Mr Wyn was speaking after the European Union Inquiry Team's fact-finding mission to Holland, where officials used vaccinations to protect cattle and sheep from the disease.
The Euro MP, who coordinated the inquiry team and also sits on the EU Rural Development Committee, said the "conflicting information" issued by the UK government over vaccinations had not helped the farming industry.
Hundreds of thousands of sheep and cattle were culled and burned or buried in an effort to stem the spread of foot-and-mouth in the UK.
In Wales, there were 118 confirmed cases, the majority in Powys, with tourism and farming businesses losing hundreds of millions of pounds in trade.
Mr Wyn believes evidence from Holland shows the widescale disaster could have been avoided in the early days of the outbreak.
The Dutch government came under strong pressure from the public to halt a mass cull and officials reacted accordingly with a vaccination programme.
Holland's 12 provincial councils provided better help and assistance to farmers than was the case in Wales, explained Mr Wyn.
"We have met many groups from the Netherlands who appealed to us to seriously consider a vaccination policy if ever a similar crisis was to occur in the future," he said.
"Officials at the Dutch Central Institute for Animal Disease Control told us that the relevant vaccines could have been made available within five days of the outbreak.

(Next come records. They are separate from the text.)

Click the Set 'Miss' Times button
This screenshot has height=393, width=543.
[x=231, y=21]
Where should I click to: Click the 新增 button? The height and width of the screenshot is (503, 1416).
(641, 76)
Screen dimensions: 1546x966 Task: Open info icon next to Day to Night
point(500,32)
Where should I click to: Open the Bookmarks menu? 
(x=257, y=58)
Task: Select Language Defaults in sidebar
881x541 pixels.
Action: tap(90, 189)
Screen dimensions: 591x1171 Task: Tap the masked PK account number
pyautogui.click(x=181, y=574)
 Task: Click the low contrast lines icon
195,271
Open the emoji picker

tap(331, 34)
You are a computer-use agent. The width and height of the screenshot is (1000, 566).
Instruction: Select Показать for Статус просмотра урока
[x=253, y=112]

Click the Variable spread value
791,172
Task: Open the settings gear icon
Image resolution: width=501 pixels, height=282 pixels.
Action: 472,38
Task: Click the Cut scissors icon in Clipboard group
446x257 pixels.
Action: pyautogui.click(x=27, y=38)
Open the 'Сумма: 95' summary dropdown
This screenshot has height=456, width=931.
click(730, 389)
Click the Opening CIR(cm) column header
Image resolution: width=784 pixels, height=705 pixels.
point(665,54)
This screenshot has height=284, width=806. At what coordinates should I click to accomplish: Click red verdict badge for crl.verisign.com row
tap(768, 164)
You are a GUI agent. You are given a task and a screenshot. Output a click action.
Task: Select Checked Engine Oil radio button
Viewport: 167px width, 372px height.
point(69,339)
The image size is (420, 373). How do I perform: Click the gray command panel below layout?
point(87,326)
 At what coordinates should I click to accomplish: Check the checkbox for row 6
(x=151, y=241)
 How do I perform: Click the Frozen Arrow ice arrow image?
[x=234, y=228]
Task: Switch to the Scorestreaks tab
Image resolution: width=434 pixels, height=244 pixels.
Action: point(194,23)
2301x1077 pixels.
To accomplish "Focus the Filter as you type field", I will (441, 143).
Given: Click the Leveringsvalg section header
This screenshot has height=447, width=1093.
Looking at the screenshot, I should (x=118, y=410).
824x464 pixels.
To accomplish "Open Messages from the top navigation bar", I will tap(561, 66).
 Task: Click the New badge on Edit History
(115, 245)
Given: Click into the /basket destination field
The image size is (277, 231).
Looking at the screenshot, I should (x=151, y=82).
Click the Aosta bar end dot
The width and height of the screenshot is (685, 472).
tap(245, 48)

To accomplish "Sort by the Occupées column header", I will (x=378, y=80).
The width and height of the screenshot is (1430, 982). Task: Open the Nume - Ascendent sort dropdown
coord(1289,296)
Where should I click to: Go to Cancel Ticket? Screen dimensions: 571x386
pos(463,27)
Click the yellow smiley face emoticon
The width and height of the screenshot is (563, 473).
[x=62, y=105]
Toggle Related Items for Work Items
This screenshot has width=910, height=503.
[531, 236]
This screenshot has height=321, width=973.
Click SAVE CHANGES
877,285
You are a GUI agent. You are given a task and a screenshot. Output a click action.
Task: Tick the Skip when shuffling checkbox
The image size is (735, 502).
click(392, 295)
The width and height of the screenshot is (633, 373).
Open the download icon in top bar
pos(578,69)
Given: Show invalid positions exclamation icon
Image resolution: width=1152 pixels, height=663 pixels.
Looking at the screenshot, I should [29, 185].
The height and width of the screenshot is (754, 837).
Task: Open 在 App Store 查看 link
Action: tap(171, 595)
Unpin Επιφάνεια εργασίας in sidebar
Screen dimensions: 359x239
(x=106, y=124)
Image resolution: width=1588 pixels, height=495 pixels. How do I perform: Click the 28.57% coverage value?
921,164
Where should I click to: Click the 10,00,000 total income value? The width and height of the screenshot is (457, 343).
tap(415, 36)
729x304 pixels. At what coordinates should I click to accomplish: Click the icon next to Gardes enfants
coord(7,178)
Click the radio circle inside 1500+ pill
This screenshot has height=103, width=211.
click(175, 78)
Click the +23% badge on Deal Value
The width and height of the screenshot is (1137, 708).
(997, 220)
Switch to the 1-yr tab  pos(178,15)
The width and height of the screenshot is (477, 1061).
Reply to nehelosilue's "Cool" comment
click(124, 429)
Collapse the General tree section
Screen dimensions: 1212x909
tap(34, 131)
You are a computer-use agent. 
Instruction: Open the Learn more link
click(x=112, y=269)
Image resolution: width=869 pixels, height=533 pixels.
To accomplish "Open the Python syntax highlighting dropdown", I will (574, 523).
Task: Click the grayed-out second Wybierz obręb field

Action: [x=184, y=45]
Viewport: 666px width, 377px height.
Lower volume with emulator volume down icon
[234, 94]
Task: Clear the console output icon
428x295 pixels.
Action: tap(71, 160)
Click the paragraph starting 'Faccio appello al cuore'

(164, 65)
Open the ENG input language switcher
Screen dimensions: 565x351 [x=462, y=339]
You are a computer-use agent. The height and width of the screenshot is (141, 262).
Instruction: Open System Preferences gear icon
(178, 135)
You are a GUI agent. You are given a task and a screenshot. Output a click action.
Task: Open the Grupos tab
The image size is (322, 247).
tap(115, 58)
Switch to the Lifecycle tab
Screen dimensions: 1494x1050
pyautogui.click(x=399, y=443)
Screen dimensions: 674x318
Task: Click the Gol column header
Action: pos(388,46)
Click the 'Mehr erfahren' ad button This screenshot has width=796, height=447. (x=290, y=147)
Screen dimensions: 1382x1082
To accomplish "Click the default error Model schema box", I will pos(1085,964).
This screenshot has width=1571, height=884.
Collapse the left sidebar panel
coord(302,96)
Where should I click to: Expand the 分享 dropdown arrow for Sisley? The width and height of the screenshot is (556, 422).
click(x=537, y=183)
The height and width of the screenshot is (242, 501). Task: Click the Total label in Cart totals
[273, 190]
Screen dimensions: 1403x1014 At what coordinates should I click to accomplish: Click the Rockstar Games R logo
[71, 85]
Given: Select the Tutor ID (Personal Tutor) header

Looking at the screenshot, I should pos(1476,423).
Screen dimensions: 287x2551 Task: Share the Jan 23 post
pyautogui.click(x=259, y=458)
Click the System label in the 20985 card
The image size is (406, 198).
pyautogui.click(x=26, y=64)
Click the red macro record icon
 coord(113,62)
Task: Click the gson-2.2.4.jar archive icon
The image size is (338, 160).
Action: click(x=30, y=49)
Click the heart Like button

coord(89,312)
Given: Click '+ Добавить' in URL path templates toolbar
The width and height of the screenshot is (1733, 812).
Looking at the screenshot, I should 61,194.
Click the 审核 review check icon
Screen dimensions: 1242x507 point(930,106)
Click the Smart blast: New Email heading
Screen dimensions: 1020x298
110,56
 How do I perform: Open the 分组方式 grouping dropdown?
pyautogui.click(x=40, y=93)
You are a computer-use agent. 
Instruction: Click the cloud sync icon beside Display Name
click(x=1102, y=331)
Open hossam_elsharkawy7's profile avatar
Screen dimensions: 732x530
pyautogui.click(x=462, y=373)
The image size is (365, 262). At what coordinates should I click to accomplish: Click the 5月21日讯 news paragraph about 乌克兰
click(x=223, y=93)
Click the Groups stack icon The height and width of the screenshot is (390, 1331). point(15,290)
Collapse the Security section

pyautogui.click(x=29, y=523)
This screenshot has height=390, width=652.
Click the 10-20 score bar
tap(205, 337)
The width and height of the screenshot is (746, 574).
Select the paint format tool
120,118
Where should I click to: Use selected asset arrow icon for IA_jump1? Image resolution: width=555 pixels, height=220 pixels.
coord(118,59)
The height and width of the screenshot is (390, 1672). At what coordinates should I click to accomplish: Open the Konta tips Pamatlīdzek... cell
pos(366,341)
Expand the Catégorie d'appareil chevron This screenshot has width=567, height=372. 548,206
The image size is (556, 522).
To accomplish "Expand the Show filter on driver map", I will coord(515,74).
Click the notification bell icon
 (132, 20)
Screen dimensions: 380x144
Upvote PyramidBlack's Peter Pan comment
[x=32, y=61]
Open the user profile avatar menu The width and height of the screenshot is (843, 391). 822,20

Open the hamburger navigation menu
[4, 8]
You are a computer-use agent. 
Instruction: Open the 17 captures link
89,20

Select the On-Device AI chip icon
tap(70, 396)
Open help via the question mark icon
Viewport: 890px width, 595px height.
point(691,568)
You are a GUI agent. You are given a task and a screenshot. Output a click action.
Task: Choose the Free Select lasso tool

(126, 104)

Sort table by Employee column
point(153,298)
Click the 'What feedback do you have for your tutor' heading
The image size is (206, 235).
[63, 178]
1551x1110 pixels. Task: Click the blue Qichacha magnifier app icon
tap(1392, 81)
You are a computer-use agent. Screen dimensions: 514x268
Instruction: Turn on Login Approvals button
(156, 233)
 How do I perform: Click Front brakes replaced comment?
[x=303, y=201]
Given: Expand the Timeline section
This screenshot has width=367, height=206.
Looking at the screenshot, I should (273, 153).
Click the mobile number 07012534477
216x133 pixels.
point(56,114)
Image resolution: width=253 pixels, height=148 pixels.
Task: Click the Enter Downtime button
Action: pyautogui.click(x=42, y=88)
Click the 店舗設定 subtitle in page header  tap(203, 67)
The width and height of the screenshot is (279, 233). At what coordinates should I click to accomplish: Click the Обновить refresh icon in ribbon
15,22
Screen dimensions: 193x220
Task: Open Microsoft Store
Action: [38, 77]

"This contradicts the information given by the Government's scientific advisor Professor Roy Anderson in a hearing in Brussels at the beginning of last week. He claimed it would take at least 16 days for sufficient vaccination to be available."
Mr Wyn added: "The (vaccination) argument was, of course, based on keeping an FMD free status, but the Dutch decision to use vaccination did not stop them from getting back their FMD free status. Indeed they gained that status back before we did in the UK.
"One has to ask whether our market in reality was more adversely hit by pictures of burning pyres of dead animals being beamed by the media all over the world?"
'On its knees'
It was estimated earlier this earlier that Welsh tourism had lost more than £200m of income after visitor restrictions were imposed.
But Mr Wyn added such a situation could have been avoided: "I was informed here in the Netherlands that the tourist industry was saved through its policy of vaccination.
"Vaccination allowed tourists and visitors to move freely around the country when our own Welsh tourist industry was on its knees."
The Powys-based UK Rural Business Campaign demanded compensation for losing thousands of tourism and other enterprises.